In this paper, we proposed a Stackelberg game-theoretic decision-making model to manage the conflict of interests between customers and dealers in the remanufacturing markets. Our model established a win–win equilibrium between customers’ expected costs and the dealer’s expected profit for remanufactured products sold with a two-dimensional warranty and post-warranty service. The customers were considered to be the market leader, with the dealer acting as the follower. The purchasing price of a product from an end-user and the upgrade cost were modelled as functions of the product’s reliability. Demand for the product was also formulated as a nonlinear function of its selling price, as well as the expected servicing costs during the two-dimensional warranty period. Customers were given the option to decide on the best upgrading strategy and warranty coverage to minimise their expected cost during the period of product use. Consequently, the dealer attempted to maximise his/her expected profit via the upgrade strategy and warranty policy chosen by the customer.

The proposed model was tested on a numerical example to examine its effectiveness.
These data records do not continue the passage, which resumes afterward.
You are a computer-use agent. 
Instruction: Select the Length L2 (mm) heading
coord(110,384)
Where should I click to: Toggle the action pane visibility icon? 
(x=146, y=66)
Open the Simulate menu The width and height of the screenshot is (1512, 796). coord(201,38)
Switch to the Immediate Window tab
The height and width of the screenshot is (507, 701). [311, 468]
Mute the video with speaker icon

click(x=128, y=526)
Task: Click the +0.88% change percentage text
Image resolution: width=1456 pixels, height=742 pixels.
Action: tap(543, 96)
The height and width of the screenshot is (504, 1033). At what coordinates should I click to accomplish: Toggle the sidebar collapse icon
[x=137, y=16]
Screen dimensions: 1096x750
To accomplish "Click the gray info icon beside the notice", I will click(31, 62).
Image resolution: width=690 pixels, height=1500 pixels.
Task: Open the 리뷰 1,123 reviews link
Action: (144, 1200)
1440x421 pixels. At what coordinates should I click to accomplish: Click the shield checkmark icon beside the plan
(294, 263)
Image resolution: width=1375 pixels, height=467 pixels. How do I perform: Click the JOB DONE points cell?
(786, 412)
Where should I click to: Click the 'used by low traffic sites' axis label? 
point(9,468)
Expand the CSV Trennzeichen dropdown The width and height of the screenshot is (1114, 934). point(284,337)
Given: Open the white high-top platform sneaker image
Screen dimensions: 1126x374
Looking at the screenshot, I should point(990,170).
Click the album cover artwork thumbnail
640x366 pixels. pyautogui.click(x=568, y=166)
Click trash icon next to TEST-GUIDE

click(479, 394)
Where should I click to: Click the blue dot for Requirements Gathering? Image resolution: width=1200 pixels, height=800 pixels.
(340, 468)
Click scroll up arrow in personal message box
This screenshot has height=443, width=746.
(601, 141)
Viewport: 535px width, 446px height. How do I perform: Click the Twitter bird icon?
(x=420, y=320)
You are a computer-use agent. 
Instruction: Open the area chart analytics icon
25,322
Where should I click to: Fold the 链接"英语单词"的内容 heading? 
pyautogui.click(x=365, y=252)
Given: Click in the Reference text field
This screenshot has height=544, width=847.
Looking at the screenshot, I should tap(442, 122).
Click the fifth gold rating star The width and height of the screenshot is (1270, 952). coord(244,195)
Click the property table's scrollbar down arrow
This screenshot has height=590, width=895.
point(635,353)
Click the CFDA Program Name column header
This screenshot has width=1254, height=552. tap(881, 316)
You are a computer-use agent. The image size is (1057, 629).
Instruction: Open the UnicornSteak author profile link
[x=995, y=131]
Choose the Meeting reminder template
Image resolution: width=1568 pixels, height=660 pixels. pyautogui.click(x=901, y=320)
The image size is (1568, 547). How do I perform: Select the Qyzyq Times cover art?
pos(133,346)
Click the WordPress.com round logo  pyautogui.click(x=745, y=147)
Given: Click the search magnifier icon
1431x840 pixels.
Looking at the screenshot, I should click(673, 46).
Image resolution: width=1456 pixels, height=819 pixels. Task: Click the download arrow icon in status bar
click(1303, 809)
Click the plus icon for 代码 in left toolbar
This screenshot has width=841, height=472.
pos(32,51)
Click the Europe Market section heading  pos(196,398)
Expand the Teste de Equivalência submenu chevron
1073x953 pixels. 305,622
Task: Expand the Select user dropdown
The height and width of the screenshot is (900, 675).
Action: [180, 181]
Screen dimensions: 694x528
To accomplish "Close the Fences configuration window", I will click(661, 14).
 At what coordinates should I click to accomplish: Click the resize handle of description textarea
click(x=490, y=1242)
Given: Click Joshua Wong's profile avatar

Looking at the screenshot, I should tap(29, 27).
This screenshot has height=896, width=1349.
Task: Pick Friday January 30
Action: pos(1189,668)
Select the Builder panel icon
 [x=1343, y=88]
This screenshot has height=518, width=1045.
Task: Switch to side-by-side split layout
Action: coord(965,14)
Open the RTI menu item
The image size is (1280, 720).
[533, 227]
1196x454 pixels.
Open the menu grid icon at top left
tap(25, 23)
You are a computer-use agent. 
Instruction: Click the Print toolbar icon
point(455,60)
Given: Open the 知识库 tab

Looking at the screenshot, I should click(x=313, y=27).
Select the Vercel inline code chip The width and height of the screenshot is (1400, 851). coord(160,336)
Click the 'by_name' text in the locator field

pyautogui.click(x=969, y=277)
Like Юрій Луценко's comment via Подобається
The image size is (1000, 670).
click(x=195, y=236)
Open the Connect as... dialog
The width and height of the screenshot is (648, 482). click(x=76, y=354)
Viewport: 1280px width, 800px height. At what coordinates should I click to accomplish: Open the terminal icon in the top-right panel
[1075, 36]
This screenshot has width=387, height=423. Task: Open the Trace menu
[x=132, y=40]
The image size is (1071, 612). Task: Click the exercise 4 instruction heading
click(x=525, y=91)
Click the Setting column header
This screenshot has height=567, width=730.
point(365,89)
The results revealed that incorporating customer preferences in terms of upgrading strategy, warranty policy and selling price into an integrated optimisation model would lower ownership costs for customers and, at the same time, increase sales volumes for remanufactured product as well as dealers’ profit margins. Additionally, the reliability of the remanufactured product was found to be an influencing factor in upgrading cost and expected warranty expenses.

The provided numerical example was generic, and therefore, can be applied to a wide range of applications. Nevertheless, to fully validate the results, the authors are working towards applying the models to a real-life system (remanufactured automobile engines). The results will be published elsewhere in the near future. Finally, a few assumptions were made which may not be suitable for certain applications, e.g., the usage rate was considered to remain constant for a given customer. Some of these assumptions will be reexamined in future work.